• [Datenauszüge]:
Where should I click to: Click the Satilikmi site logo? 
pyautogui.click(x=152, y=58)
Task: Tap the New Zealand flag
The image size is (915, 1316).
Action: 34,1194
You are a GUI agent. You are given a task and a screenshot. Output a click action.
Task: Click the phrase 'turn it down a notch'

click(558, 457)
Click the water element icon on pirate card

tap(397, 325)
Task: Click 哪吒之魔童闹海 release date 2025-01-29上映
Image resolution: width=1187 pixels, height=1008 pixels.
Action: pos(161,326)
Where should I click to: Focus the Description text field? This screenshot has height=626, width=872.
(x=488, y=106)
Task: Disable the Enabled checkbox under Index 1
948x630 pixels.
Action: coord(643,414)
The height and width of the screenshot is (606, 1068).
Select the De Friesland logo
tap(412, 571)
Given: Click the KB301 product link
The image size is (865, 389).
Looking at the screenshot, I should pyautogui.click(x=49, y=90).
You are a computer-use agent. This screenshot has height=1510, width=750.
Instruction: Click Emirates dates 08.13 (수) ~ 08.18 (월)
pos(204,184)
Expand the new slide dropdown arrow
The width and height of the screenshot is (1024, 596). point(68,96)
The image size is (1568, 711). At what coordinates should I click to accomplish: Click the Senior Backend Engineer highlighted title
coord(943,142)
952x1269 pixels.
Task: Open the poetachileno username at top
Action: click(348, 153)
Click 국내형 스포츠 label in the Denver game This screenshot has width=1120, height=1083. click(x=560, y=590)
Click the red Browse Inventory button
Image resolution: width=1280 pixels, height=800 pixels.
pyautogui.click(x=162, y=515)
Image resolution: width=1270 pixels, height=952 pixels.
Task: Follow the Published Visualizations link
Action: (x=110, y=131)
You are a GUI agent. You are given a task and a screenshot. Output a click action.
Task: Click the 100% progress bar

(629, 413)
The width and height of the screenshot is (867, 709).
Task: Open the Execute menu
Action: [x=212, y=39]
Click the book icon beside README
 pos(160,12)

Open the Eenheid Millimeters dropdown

• [Aufgabenstellung]: Schreibe den Teil der Daten oben ab, der mit der Zeile beginnt, die „You are a computer-use“ enthält, und mit dem Ende der Daten schließt. Übernimm dabei diese erste Zeile und die letzte Zeile mit und gib jede Zeile unverändert wieder.

• [Antwort]:
You are a computer-use agent. This screenshot has height=1510, width=750.
Instruction: Click Emirates dates 08.13 (수) ~ 08.18 (월)
pos(204,184)
Expand the new slide dropdown arrow
The width and height of the screenshot is (1024, 596). point(68,96)
The image size is (1568, 711). At what coordinates should I click to accomplish: Click the Senior Backend Engineer highlighted title
coord(943,142)
952x1269 pixels.
Task: Open the poetachileno username at top
Action: click(348, 153)
Click 국내형 스포츠 label in the Denver game This screenshot has width=1120, height=1083. click(x=560, y=590)
Click the red Browse Inventory button
Image resolution: width=1280 pixels, height=800 pixels.
pyautogui.click(x=162, y=515)
Image resolution: width=1270 pixels, height=952 pixels.
Task: Follow the Published Visualizations link
Action: (x=110, y=131)
You are a GUI agent. You are given a task and a screenshot. Output a click action.
Task: Click the 100% progress bar

(629, 413)
The width and height of the screenshot is (867, 709).
Task: Open the Execute menu
Action: [x=212, y=39]
Click the book icon beside README
 pos(160,12)

Open the Eenheid Millimeters dropdown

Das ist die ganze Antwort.